Quando dizemos no título que o virtual
é a realidade da imagem, ou que a realidade da imagem é virtual, isso não
significa que saibamos o que é a imagem ou o que são as imagens, significa,
sim, que colocamos a imagem na perspectiva da passagem do tempo. Não
está aqui em causa, evidentemente, responder à pergunta o que é o tempo?
Importa somente reter esta aproximação: o tempo é aquilo que passa, talvez
melhor, aquilo que se mantém na passagem ou a passagem daquilo que se mantém… E
aquilo que se manterá na passagem será a própria potência de passar… Esta passagem
do tempo seria um movimento fundamental próprio da imagem, a sua
temporalidade própria.
Esta passagem do tempo não
é um simples deixar para trás, como todos sabemos e experenciamos, não é
um processo linear, não se trata de uma simples sucessão. É um processo que
pressupõe uma "abertura infinita". Diz Deleuze que "a simples
sucessão afecta os presentes que passam, mas cada presente coexiste
com um passado e um futuro sem os quais ele próprio não passaria (10). " Ora, será esta coexistência
que definirá a existência da imagem, isto é, a passagem de imagem
para imagem, a passagem das imagens, a passagem do tempo. Diz Deleuze
ainda: "Não somente a imagem é inseparável de um antes e de um depois que
lhe são próprios, que não se confundem com as imagens precedentes e
subsequentes, mas, por outro lado, ela própria cai num passado e num futuro,
dos quais o presente não é mais que um limite extremo, nunca dado (11). " Como o ritmo numa obra musical -
a imagem é aparição do ritmo, dizia Mondzain - ao mesmo tempo um fluir e
a subtração a esse fluir.

--

PROBLEMAS A RESOLVER
A. No texto sobre a imagem e o tempo, a imagem é aparição de quê, segundo Mondzain?
B. Extraia do texto sobre a imagem e o tempo o trecho que começa nas palavras "Importa somente reter" e para depois de "temporalidade própria.".
A lista seguinte vem de outra fonte.

--

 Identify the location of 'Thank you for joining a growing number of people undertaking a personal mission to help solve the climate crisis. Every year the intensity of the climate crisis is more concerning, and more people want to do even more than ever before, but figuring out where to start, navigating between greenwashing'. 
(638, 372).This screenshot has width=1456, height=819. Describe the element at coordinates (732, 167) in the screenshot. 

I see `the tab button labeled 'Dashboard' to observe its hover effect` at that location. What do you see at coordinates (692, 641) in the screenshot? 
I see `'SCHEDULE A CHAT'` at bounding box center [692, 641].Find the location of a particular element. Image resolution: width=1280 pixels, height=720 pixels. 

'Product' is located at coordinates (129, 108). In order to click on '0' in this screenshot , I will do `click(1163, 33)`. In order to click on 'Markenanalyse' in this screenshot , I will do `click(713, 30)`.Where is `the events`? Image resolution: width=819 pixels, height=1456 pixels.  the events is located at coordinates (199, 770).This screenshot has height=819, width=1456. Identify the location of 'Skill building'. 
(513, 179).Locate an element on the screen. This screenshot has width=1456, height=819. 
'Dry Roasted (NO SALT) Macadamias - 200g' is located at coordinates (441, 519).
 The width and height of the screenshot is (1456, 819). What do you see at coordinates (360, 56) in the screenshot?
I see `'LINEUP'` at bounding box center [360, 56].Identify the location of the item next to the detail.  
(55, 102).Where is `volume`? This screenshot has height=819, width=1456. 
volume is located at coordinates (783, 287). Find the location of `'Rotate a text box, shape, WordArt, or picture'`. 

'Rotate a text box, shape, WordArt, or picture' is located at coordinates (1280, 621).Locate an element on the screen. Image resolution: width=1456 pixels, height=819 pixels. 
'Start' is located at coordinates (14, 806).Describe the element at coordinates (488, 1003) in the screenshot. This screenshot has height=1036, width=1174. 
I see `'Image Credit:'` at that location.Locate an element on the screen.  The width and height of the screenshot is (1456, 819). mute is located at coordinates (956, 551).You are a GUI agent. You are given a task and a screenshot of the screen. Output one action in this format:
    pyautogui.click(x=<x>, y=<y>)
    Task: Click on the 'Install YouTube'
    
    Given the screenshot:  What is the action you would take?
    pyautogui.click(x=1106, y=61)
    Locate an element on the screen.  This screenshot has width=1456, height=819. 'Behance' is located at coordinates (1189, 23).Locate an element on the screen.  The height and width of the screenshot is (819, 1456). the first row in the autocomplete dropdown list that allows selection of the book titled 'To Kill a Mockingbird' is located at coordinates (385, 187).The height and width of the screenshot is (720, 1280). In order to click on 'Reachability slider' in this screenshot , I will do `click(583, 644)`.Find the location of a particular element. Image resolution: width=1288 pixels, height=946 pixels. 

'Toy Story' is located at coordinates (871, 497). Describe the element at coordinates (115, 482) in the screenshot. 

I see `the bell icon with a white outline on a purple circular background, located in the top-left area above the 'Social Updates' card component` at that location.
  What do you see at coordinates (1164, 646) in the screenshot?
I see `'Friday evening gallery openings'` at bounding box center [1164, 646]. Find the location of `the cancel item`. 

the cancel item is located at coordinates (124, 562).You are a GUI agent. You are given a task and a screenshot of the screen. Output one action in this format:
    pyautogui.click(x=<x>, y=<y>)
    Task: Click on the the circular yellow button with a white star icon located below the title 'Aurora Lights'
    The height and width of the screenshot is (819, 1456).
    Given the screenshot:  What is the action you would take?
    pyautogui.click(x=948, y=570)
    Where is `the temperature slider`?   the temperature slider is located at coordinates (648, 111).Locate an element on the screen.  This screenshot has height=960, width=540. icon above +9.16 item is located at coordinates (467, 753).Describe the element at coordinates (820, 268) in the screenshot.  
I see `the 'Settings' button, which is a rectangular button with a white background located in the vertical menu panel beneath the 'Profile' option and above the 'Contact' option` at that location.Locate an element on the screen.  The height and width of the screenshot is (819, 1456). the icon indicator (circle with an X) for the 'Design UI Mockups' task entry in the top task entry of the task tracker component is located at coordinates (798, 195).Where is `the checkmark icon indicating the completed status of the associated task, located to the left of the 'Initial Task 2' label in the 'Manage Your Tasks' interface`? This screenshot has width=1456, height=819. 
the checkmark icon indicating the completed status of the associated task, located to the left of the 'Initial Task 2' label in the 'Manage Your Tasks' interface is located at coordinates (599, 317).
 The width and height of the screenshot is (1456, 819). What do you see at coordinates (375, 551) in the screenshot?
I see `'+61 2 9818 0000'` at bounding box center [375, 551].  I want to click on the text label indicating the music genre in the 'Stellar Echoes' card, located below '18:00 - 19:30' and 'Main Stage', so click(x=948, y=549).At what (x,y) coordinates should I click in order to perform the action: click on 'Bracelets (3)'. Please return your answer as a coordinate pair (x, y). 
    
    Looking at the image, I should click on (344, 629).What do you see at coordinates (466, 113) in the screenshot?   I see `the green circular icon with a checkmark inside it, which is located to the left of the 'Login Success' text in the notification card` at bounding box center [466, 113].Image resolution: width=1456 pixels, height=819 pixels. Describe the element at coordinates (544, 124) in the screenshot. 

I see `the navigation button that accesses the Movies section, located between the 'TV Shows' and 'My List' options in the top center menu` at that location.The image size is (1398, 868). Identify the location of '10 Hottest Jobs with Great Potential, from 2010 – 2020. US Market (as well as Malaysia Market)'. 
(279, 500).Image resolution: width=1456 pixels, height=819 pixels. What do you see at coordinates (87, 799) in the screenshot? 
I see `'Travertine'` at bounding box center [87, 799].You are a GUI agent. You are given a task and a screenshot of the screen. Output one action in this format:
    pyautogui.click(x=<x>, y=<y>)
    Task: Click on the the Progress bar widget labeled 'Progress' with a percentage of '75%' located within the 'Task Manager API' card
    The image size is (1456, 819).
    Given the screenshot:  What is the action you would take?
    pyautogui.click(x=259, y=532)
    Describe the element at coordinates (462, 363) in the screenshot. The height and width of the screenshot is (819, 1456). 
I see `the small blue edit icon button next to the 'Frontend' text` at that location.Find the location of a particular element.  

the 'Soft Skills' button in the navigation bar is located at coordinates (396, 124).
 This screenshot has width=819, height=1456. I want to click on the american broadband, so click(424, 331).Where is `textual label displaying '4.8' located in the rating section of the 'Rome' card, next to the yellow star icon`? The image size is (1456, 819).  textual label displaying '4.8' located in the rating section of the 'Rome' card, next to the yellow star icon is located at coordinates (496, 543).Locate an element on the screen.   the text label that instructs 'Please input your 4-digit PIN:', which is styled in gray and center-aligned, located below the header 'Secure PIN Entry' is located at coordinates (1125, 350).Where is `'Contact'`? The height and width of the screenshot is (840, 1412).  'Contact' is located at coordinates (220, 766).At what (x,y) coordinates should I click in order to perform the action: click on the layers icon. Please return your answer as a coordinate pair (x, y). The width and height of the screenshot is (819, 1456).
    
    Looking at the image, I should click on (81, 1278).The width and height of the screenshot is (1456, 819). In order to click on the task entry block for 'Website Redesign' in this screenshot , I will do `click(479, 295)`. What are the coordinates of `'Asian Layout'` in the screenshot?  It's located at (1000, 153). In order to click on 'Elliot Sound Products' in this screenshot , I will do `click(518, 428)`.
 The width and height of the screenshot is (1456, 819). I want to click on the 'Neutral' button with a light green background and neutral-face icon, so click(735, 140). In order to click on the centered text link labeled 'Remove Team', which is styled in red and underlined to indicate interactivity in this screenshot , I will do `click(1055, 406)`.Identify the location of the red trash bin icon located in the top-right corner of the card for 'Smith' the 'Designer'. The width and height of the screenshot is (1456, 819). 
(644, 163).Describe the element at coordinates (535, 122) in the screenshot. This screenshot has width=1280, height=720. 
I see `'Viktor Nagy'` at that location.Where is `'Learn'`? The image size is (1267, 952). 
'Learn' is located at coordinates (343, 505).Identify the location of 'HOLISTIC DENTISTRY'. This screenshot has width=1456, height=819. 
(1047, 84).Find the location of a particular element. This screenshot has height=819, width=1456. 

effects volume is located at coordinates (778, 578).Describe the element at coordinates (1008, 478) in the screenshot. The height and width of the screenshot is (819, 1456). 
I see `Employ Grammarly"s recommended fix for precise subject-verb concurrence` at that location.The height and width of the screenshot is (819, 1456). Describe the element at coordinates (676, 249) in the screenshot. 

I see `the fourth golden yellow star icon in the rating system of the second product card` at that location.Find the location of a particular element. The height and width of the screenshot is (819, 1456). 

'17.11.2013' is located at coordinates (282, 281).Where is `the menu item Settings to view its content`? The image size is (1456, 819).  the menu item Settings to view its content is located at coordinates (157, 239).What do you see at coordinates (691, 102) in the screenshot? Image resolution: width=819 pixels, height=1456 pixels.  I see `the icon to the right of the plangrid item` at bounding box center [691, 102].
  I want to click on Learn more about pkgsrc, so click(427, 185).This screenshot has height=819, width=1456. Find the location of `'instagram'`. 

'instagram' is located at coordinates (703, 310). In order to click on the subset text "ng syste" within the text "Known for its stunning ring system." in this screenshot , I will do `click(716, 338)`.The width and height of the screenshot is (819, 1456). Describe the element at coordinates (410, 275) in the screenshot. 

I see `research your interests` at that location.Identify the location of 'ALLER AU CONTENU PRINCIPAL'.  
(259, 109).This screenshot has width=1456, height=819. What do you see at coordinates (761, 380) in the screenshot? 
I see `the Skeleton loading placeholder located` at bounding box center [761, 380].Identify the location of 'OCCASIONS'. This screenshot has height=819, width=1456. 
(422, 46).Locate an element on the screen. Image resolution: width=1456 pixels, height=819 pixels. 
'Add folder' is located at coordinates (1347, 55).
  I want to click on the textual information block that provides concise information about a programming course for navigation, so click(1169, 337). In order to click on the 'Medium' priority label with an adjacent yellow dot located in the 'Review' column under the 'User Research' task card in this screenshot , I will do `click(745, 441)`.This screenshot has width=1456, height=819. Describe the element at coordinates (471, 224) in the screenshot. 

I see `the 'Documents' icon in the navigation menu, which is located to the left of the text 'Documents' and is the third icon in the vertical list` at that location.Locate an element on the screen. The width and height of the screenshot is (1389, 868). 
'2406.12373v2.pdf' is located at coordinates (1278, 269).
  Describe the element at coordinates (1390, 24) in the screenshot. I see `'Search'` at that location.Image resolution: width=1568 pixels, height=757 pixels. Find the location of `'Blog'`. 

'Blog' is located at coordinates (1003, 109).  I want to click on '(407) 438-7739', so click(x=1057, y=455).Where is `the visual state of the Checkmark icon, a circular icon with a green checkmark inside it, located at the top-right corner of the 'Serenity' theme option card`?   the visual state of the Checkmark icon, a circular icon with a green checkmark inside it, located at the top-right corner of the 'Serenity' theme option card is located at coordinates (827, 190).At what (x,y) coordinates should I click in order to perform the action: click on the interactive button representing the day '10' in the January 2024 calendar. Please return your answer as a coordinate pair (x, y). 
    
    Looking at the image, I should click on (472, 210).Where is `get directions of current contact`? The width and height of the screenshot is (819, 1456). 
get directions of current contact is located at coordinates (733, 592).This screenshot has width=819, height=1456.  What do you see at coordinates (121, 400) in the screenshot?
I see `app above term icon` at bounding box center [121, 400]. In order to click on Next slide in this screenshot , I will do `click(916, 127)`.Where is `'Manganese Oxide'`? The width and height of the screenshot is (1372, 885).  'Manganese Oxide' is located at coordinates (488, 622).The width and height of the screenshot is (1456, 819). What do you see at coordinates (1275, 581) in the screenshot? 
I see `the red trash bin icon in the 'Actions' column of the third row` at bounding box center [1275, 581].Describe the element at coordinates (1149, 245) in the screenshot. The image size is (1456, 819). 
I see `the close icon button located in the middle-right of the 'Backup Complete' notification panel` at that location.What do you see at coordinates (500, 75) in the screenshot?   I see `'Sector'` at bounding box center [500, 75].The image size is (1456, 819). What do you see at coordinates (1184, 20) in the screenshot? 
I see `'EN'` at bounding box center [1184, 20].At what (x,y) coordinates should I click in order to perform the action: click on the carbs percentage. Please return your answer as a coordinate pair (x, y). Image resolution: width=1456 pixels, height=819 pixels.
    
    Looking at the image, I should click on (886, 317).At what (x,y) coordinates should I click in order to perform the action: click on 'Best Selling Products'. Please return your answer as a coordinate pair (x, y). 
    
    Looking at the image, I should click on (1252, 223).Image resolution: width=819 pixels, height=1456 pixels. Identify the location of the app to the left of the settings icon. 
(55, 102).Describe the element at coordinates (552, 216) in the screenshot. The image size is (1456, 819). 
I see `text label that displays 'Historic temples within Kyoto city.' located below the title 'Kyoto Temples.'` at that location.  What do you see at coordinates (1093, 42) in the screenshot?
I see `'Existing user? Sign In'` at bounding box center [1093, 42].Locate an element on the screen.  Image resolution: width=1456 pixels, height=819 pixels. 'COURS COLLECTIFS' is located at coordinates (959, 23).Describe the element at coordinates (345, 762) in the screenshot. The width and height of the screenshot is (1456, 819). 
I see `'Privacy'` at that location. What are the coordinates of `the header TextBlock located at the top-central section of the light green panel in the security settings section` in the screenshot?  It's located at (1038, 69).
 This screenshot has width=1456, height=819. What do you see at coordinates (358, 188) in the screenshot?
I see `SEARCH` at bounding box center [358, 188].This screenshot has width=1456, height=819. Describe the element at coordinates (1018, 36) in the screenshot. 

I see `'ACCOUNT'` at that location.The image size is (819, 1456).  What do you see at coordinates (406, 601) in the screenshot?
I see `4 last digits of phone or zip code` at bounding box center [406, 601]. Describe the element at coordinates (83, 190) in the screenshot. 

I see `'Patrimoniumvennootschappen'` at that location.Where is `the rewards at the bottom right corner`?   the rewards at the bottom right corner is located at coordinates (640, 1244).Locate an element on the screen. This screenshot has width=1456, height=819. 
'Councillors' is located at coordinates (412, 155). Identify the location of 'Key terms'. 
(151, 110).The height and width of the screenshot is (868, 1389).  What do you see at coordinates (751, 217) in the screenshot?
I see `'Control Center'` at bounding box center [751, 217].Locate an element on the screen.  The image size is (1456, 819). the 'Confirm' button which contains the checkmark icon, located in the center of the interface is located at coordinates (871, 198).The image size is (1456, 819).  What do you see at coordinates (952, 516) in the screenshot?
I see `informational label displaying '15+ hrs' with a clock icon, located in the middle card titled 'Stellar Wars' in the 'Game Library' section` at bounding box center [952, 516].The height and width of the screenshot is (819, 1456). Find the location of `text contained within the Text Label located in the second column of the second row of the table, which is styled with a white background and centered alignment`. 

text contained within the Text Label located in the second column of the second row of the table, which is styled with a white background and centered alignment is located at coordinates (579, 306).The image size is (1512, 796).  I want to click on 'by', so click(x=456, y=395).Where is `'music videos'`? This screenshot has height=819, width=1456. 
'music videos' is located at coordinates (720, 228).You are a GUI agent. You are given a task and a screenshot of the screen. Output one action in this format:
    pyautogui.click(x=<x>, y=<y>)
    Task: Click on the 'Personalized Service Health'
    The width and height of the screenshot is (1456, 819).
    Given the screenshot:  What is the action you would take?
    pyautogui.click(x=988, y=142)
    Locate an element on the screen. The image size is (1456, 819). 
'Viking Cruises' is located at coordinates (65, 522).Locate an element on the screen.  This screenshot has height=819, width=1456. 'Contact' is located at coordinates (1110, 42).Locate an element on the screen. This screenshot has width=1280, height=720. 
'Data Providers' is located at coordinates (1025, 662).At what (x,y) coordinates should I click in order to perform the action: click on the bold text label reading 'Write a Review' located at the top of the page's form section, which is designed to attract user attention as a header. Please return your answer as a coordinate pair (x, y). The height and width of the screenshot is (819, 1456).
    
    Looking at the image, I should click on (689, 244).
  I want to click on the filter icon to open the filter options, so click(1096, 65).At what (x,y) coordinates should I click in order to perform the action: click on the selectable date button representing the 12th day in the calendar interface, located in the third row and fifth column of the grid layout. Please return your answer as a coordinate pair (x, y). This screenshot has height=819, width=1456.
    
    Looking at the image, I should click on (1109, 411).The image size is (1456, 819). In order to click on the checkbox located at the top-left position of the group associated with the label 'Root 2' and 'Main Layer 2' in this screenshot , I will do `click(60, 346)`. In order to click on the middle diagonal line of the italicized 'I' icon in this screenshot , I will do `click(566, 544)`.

--

RESULTADOS POR TAREFA
A. Do ritmo.

B.
Importa somente reter esta aproximação: o tempo é aquilo que passa, talvez
melhor, aquilo que se mantém na passagem ou a passagem daquilo que se mantém… E
aquilo que se manterá na passagem será a própria potência de passar… Esta passagem
do tempo seria um movimento fundamental próprio da imagem, a sua
temporalidade própria.